Leia também: Zuckerberg pede desculpas ao Congresso americano e anuncia mudanças no Facebook
Por essa resposta, é possível deduzir que essa realidade não está tão próxima assim. Num outor momento do depoimento, porém, Zuckerberg chegou a se referir ao atual Facebook como uma "versão gratuita" da rede social, aumentando os rumores de que a empresa já está rascunhando um alternativa paga aos serviços prestados. Tudo, é claro, sigilosamente.
Os consumidores querem pagar?
De qualquer forma, a curiosidade é grande para saber se, na outra ponta, os próprios usuários estariam dispostos a pagar para usar a rede social. E foi exatamente essa pesquisa que os economistas do MIT e da Universidade de Groningen decidiram fazer. Eles mediram o valor desses produtos digitais gratuito pela opinião das pessoas e publicaram um artigo pelo National Bureau of Economic Research, com as conclusões.
O método dos pesquisadores consistiam em perguntar às pessoas se elas prefeririam ter acesso a um serviço ou receber uma certa quantia de dinheiro. No caso do Facebook, eles perguntaram às pessoas se prefeririam US$ 10 ou desistir da rede social por um mês. O valor recebido variava em incrementos entre US$ 1 e US$ 1.000, até descobrirem qual era o "preço" do serviço para cada um.
Para manter as pessoas honestas, os pesquisadores disseram aos entrevistados que um entre 200 entrevistados teria sua escolha reforçada já que um experimento complementar descobriu que a ameaça de execução é necessária para obter respostas honestas.
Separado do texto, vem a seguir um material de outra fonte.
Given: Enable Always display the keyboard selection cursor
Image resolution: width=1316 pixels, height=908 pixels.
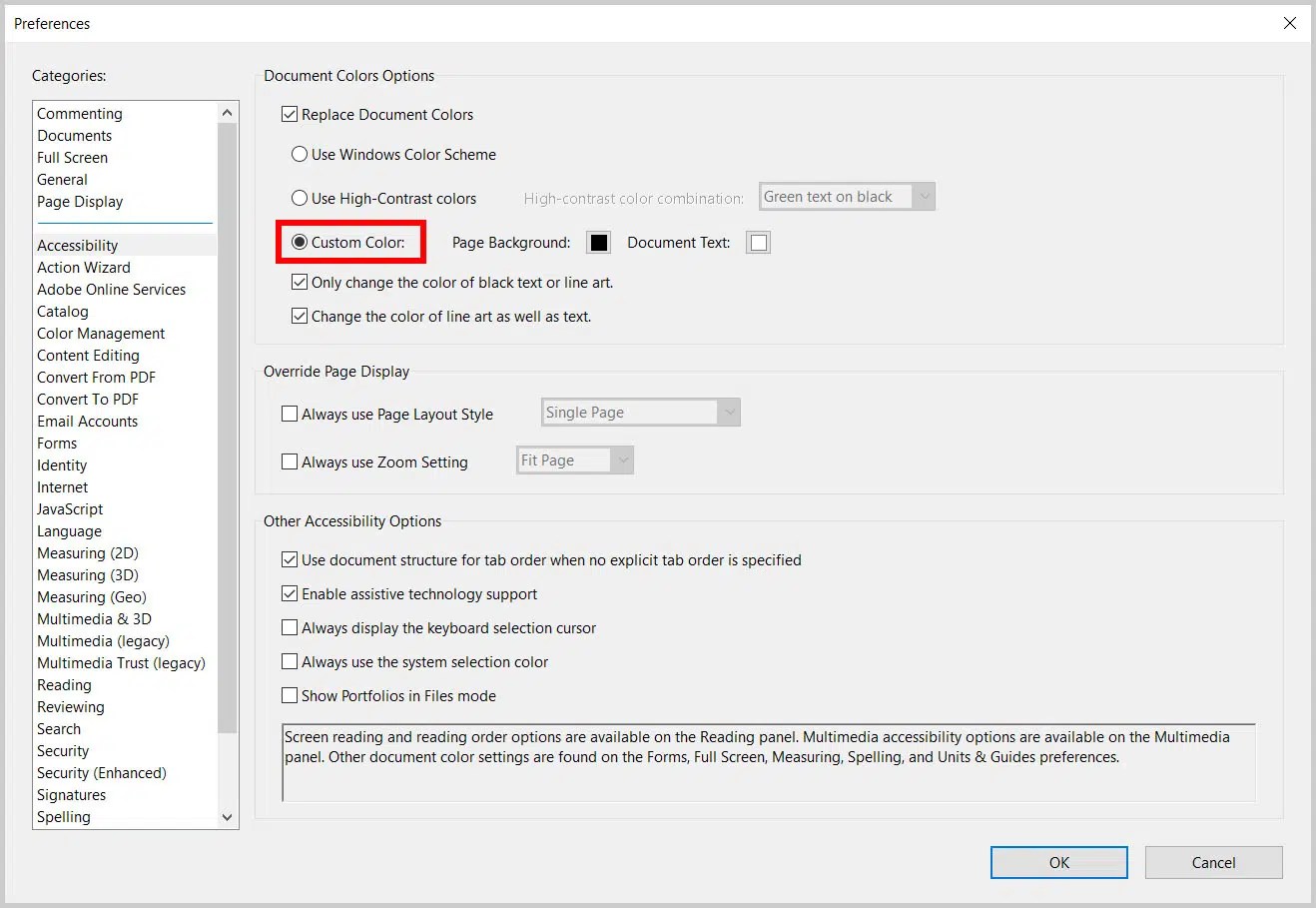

Em 2016, eles entrevistaram cerca de 1.500 pessoas e descobriram que metade delas aceitava largar o Facebook por um mês apenas com valores acima de US$ 50. Em 2017, eles realizaram o mesmo experimento e disseram que o valor estava mais perto de US$ 40. O que pode ser um indício de que o Facebook se desvalorizou perante as pessoas ou uma variação ocasional já que, eles reconhecem, a amostra da pesquisa não é grande o suficiente para se tornar representativa.
De qualquer forma, os pesquisadores usaram uma metodologia semelhante para estimar o valor de um ano de e-mail gratuito como o Gmail ( US$ 8.400), mapas digitais como o Google Maps (US$ 3.600) e sites de comércio eletrônico como o da Amazon (US$ 840). Eles sabem que os resultados podem não ser conclusivos, mas esperam ter colocado uma pulga atrás da orelha das pessoas, tanto para realizar outras pesquisas com estimativas mais precisas, quanto para imaginar um cenário em que a internet pode ser menos invasiva, porém mais cara.